Given records below:
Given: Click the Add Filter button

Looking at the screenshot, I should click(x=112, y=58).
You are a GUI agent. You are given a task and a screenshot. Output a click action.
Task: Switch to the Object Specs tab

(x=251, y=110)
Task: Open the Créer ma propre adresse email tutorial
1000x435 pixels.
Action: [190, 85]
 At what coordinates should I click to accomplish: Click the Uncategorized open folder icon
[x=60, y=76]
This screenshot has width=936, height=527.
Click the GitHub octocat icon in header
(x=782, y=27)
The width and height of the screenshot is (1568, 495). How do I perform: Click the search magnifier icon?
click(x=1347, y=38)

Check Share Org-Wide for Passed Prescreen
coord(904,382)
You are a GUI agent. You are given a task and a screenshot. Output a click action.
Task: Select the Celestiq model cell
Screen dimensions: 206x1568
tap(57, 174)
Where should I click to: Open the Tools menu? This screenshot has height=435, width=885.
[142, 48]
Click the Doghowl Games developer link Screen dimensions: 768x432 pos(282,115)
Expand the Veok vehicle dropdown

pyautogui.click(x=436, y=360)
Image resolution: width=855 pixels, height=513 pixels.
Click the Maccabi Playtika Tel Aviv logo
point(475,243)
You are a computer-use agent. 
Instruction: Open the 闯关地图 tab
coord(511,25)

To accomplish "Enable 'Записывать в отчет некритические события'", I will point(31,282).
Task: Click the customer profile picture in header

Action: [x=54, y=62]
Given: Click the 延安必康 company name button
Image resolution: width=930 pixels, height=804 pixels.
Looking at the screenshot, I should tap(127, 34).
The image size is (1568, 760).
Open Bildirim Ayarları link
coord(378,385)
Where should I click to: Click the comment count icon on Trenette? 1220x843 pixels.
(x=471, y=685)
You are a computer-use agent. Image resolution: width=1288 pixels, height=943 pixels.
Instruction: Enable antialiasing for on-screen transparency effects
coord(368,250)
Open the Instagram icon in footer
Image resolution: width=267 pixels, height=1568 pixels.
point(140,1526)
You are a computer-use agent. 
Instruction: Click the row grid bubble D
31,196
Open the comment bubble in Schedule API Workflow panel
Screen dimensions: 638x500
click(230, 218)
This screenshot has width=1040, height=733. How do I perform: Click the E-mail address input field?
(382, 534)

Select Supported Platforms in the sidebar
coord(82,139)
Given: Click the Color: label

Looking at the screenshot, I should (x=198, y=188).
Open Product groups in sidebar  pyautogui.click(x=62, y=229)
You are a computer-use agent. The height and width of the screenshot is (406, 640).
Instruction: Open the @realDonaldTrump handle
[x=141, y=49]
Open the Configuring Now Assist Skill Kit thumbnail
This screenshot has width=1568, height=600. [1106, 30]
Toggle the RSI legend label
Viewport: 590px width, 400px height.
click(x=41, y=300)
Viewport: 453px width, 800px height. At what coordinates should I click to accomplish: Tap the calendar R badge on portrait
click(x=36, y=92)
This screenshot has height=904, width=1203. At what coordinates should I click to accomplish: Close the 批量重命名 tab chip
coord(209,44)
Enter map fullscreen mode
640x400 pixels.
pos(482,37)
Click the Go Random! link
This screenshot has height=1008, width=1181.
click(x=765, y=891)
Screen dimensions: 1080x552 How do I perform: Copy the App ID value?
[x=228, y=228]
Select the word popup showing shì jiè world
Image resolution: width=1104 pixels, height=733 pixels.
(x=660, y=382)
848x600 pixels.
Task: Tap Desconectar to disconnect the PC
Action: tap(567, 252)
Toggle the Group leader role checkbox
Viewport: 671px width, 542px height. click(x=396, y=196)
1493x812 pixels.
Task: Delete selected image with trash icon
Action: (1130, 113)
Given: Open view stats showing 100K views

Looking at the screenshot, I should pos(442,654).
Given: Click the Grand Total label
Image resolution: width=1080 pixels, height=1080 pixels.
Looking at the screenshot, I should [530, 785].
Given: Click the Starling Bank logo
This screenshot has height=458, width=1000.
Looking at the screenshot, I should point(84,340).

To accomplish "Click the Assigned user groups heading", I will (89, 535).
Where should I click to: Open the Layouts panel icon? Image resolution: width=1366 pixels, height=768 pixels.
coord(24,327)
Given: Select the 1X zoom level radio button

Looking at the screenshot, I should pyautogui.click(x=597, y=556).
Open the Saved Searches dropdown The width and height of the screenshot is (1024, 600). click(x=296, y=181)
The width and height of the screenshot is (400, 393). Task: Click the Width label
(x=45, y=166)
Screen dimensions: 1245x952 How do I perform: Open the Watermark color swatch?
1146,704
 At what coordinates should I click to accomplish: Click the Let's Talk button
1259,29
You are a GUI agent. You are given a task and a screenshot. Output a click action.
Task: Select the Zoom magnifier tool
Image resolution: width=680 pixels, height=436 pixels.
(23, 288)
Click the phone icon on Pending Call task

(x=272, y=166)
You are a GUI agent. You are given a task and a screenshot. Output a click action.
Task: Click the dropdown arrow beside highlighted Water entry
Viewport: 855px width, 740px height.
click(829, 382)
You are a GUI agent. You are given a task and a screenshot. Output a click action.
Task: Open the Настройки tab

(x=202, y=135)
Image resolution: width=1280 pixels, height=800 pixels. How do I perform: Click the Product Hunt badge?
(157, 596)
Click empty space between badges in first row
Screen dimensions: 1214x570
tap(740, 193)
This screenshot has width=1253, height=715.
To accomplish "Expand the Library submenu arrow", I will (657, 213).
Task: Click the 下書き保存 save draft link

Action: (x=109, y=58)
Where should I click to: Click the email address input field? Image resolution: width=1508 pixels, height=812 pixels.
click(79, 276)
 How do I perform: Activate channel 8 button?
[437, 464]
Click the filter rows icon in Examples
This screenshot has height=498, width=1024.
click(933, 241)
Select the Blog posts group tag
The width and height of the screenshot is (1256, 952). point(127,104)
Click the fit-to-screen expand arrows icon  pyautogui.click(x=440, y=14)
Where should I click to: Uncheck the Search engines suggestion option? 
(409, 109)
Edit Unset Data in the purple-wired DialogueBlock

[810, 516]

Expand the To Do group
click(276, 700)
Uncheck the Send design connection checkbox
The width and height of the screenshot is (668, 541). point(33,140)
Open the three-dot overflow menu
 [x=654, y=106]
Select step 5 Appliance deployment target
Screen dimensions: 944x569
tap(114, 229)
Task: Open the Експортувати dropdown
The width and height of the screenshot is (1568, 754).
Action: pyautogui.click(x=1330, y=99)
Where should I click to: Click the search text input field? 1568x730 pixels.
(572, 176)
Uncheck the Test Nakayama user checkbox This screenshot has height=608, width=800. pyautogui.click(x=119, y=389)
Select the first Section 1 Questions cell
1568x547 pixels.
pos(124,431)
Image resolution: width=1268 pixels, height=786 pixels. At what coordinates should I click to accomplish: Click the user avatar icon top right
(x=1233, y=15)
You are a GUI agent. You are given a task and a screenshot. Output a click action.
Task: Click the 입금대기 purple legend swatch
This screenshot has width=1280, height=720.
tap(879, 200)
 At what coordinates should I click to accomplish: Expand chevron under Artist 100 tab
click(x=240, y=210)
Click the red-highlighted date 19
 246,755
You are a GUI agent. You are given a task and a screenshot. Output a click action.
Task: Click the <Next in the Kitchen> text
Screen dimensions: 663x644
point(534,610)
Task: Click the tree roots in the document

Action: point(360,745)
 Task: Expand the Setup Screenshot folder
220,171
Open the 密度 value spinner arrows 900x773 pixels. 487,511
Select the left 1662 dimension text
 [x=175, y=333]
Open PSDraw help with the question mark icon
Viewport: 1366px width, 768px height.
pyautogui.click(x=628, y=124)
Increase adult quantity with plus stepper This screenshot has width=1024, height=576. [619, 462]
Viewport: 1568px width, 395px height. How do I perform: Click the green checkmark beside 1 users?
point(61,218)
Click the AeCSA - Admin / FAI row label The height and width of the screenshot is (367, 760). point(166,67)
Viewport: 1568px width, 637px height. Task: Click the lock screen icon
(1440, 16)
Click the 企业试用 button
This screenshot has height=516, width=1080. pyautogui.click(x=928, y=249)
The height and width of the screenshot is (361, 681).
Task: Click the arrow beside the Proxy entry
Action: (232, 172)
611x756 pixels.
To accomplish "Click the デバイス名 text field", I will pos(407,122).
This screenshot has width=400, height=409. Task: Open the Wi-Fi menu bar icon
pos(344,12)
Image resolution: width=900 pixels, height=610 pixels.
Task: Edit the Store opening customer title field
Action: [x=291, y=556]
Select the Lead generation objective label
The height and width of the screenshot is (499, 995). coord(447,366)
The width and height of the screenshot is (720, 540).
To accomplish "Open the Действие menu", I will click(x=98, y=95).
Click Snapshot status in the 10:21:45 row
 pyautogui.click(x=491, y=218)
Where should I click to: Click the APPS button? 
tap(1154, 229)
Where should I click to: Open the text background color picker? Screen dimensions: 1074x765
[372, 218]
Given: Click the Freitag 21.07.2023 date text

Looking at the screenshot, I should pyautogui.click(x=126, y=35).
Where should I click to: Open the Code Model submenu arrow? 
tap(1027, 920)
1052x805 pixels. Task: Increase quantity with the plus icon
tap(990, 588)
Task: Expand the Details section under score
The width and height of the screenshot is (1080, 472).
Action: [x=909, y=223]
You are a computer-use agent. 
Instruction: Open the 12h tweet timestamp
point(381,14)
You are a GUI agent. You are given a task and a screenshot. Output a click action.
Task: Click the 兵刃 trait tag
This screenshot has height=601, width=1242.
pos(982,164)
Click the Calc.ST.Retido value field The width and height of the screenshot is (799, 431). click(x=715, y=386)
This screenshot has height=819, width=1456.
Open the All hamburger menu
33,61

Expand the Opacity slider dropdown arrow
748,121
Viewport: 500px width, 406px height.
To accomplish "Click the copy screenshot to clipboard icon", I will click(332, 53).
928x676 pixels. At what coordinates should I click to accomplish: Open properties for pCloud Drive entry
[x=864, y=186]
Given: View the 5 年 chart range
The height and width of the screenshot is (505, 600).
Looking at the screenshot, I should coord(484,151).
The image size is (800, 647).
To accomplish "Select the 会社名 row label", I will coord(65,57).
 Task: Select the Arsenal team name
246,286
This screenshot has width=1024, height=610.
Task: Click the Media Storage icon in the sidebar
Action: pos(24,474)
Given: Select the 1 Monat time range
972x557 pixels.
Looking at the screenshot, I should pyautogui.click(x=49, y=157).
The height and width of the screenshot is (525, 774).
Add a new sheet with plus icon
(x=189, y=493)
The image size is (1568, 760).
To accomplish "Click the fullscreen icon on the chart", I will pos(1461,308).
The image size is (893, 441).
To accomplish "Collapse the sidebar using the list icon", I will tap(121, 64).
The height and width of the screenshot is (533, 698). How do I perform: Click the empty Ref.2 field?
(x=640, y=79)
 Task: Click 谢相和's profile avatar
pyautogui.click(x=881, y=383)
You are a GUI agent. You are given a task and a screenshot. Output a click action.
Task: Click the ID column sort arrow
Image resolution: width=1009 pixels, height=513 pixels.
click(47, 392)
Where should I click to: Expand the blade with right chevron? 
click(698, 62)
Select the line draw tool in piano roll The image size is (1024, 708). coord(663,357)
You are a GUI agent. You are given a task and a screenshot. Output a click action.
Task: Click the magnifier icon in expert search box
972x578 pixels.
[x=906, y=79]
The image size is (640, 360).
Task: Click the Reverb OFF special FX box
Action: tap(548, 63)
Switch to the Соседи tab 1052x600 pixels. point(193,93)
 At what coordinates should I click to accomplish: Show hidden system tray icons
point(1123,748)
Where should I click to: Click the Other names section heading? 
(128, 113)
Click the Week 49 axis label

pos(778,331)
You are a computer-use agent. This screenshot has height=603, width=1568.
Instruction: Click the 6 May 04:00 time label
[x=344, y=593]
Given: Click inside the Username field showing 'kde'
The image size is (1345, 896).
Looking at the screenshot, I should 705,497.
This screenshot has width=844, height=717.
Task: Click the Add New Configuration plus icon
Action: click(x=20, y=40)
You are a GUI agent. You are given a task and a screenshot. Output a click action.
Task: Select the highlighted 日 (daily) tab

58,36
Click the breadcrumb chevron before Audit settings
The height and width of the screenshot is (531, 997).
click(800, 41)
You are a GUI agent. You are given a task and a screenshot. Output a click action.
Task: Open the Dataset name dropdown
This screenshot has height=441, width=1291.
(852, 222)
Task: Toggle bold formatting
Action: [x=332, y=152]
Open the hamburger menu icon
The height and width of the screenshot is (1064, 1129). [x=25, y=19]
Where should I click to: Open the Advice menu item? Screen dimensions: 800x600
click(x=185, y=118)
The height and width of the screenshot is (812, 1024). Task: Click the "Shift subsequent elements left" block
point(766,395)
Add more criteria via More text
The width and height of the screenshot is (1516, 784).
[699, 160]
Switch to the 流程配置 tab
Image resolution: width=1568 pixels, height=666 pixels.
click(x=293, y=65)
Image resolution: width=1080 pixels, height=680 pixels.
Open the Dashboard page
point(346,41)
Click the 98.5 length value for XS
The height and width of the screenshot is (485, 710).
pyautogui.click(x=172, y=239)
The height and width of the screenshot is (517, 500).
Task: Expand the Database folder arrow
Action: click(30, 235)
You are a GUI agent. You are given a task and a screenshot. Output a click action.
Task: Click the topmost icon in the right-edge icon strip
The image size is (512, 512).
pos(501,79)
End of Given records.
Problem details> Copy all lines of the records that have the string "groups" in them.

Exercise output>
Open Product groups in sidebar  pyautogui.click(x=62, y=229)
To accomplish "Click the Assigned user groups heading", I will (89, 535).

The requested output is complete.